### Task brief
Exact copy, no pictures: return all the data below as written.

### Data for review
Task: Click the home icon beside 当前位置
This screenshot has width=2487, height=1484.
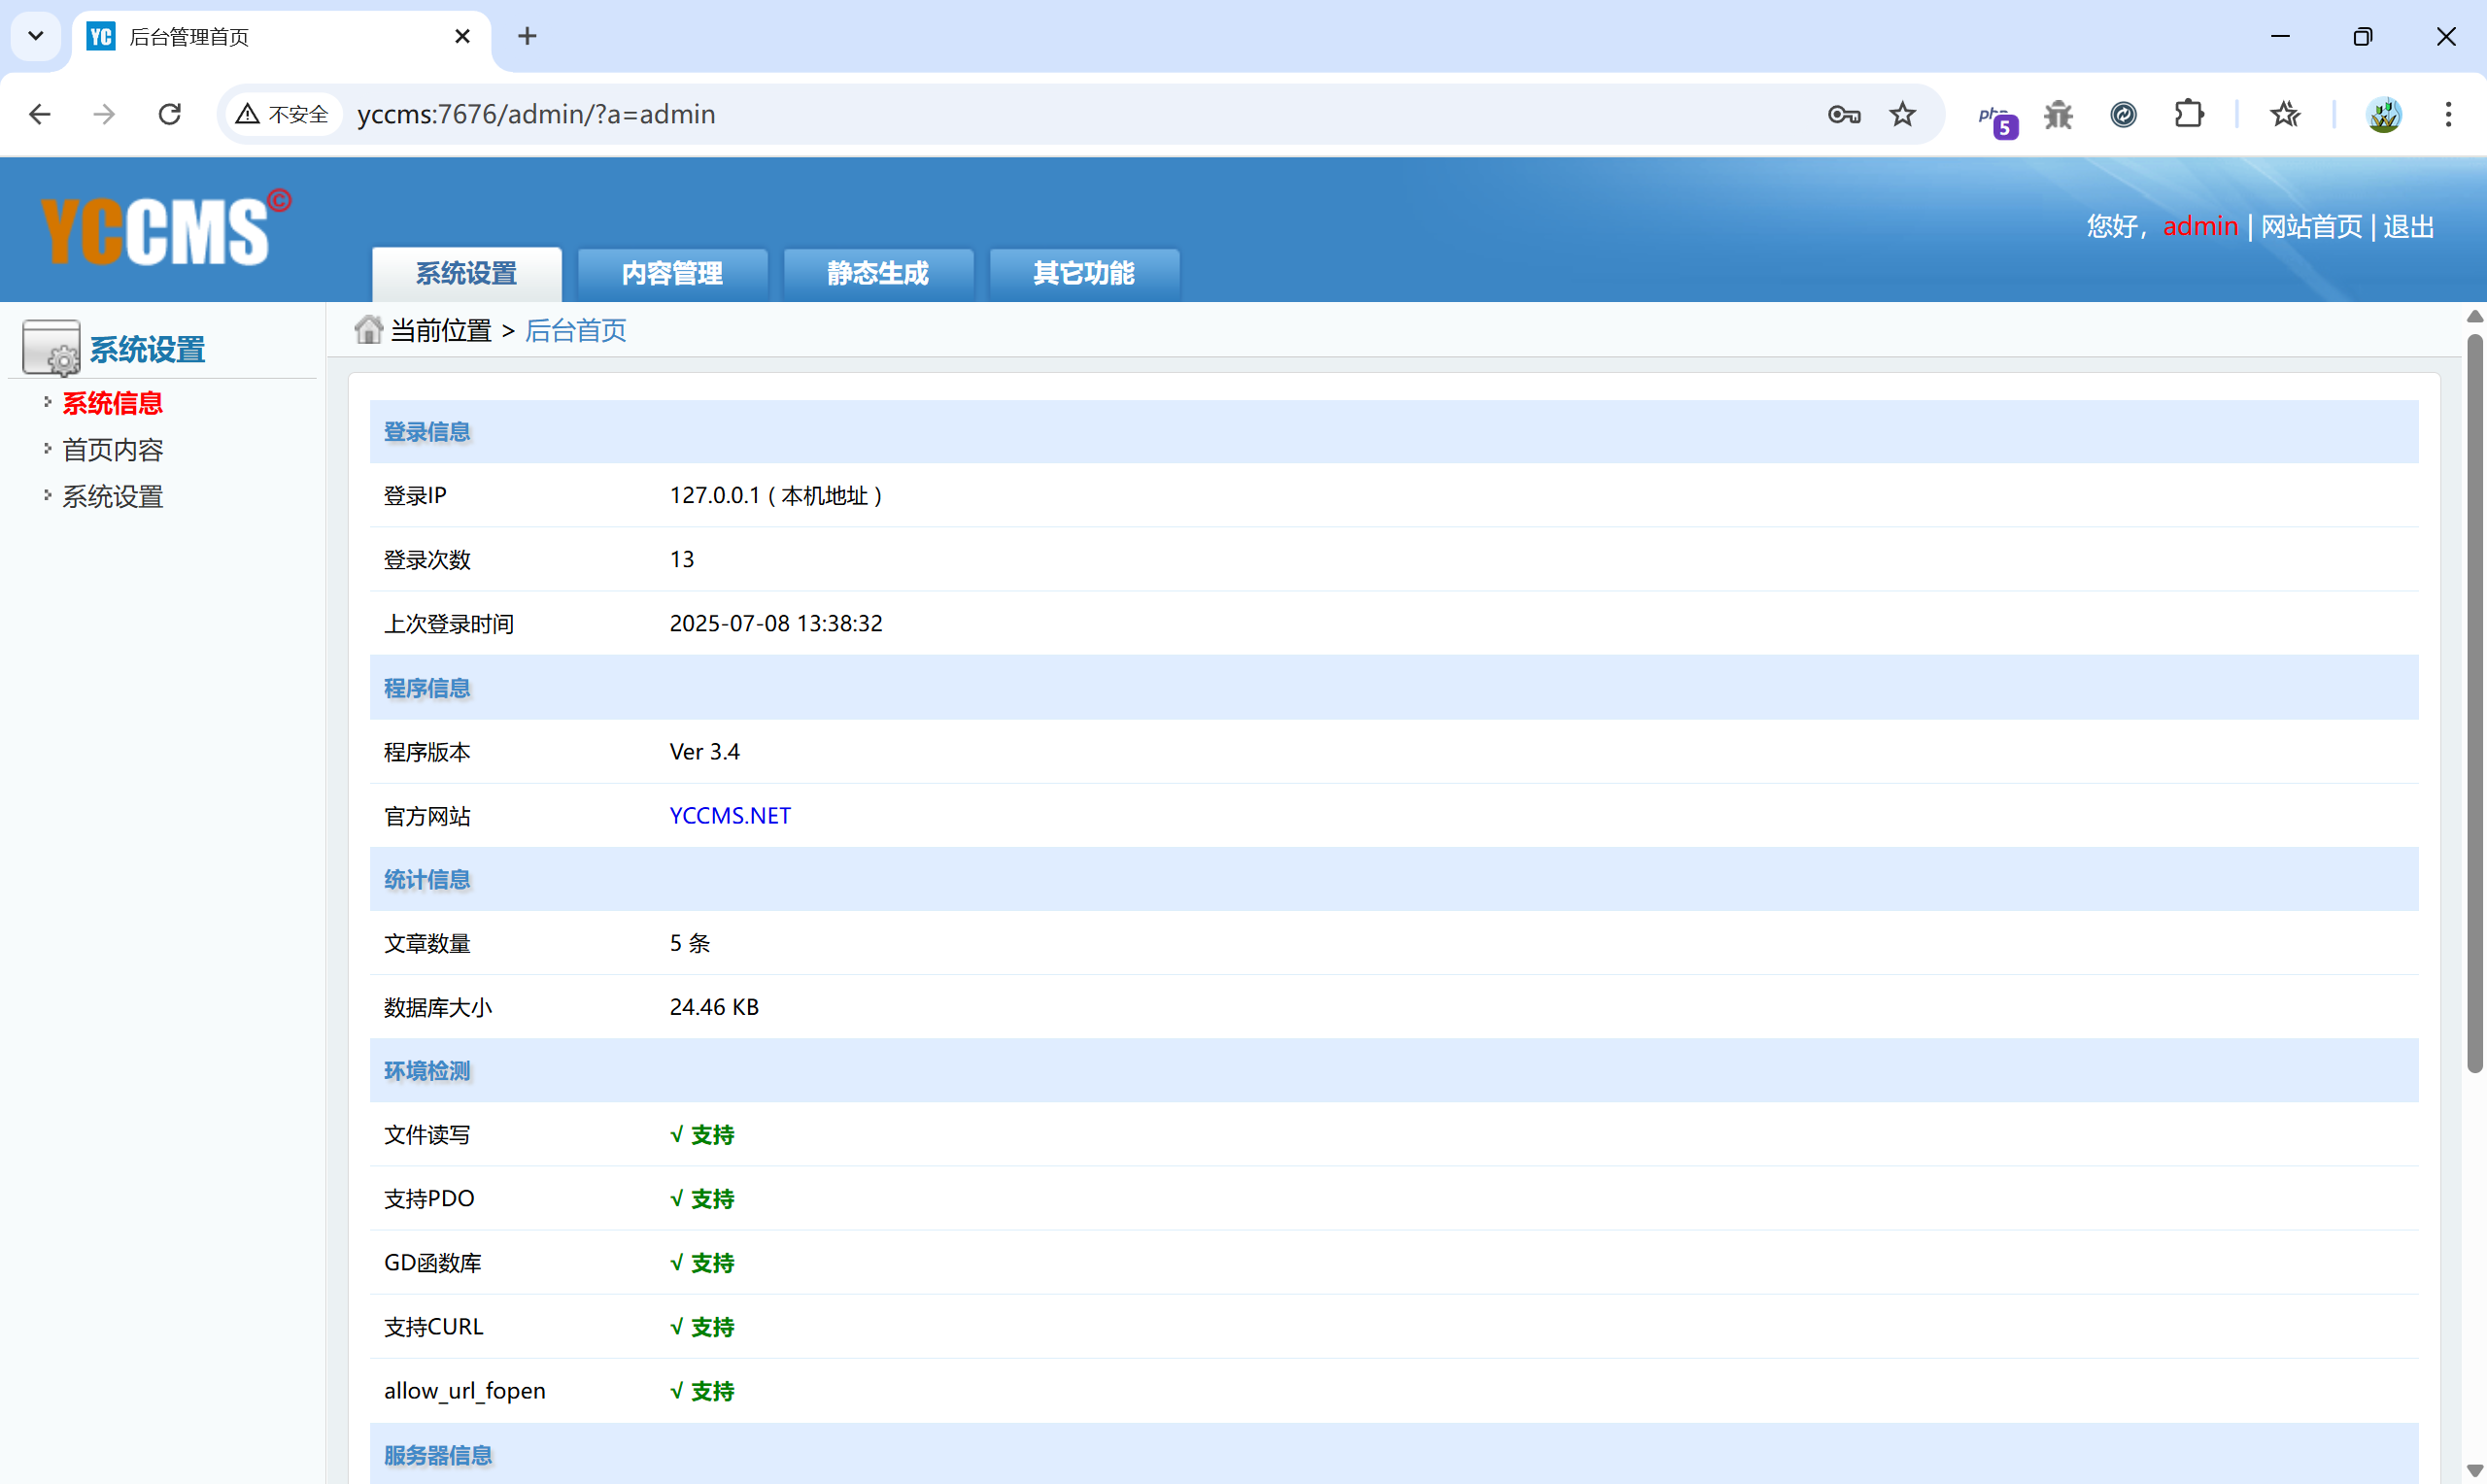Action: click(x=368, y=329)
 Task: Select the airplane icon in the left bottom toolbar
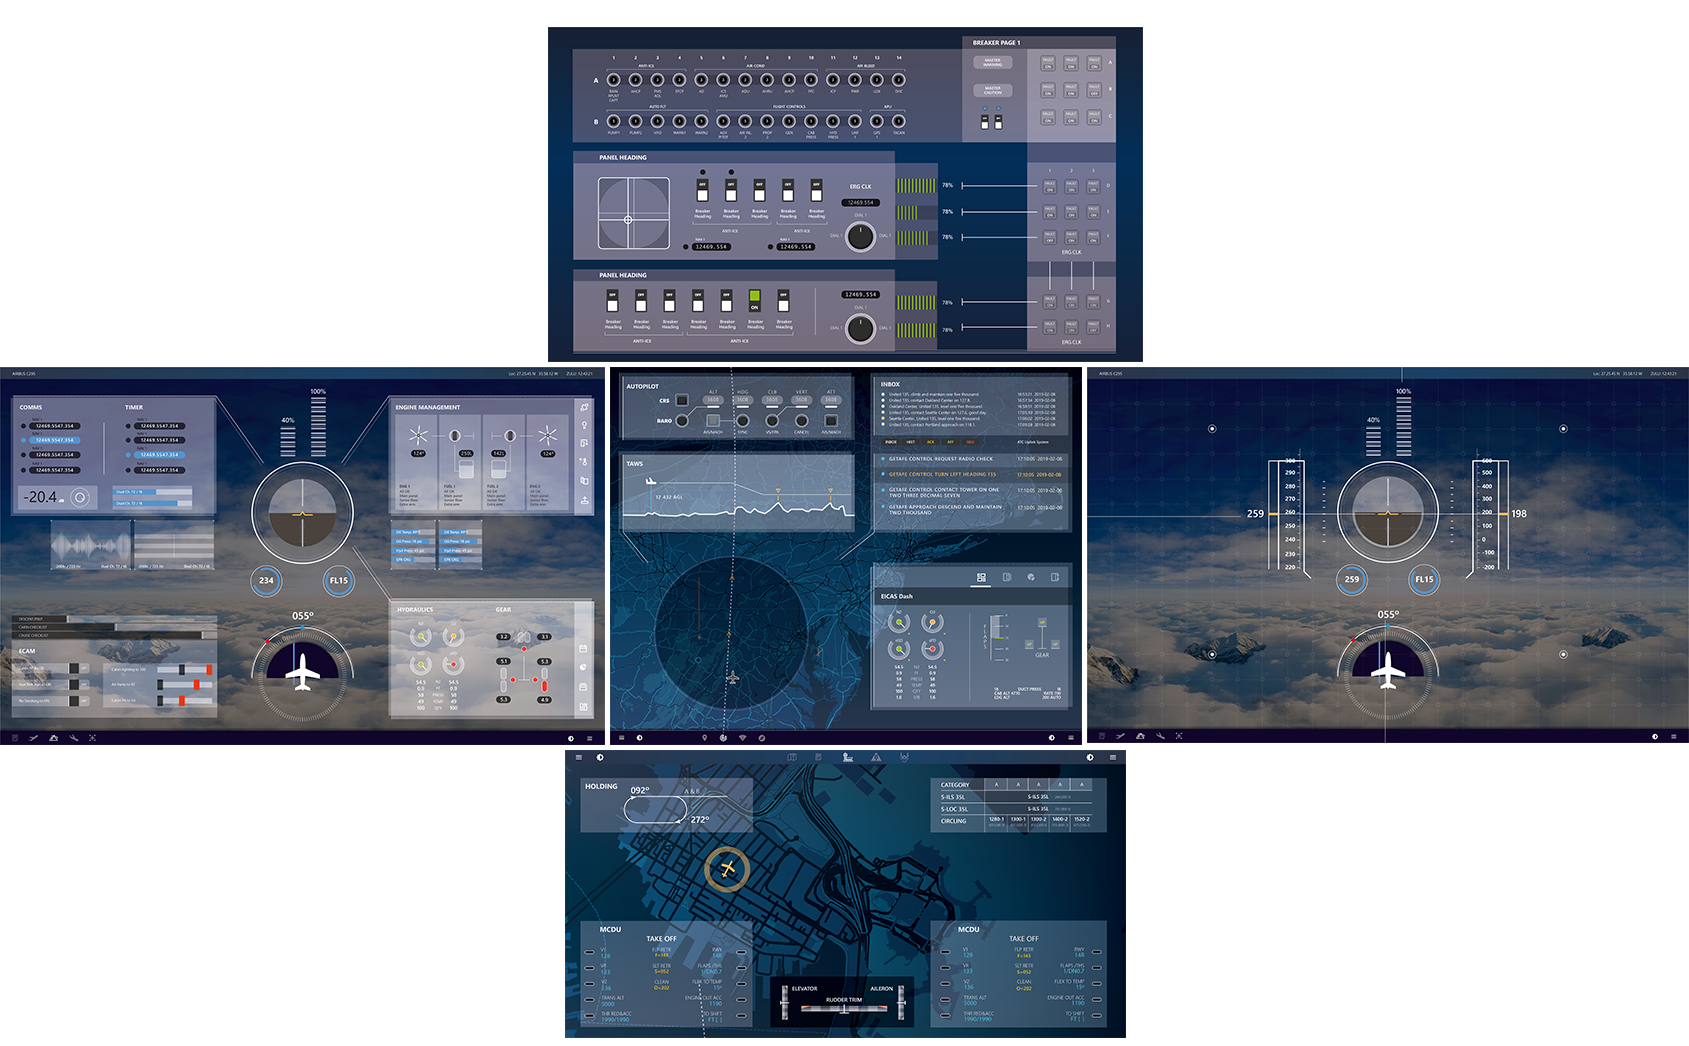pos(33,738)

### Output
Task: Click the home icon beside 当前位置
This screenshot has width=2487, height=1484.
Action: click(x=368, y=329)
 Task: Select the airplane icon in the left bottom toolbar
pos(33,738)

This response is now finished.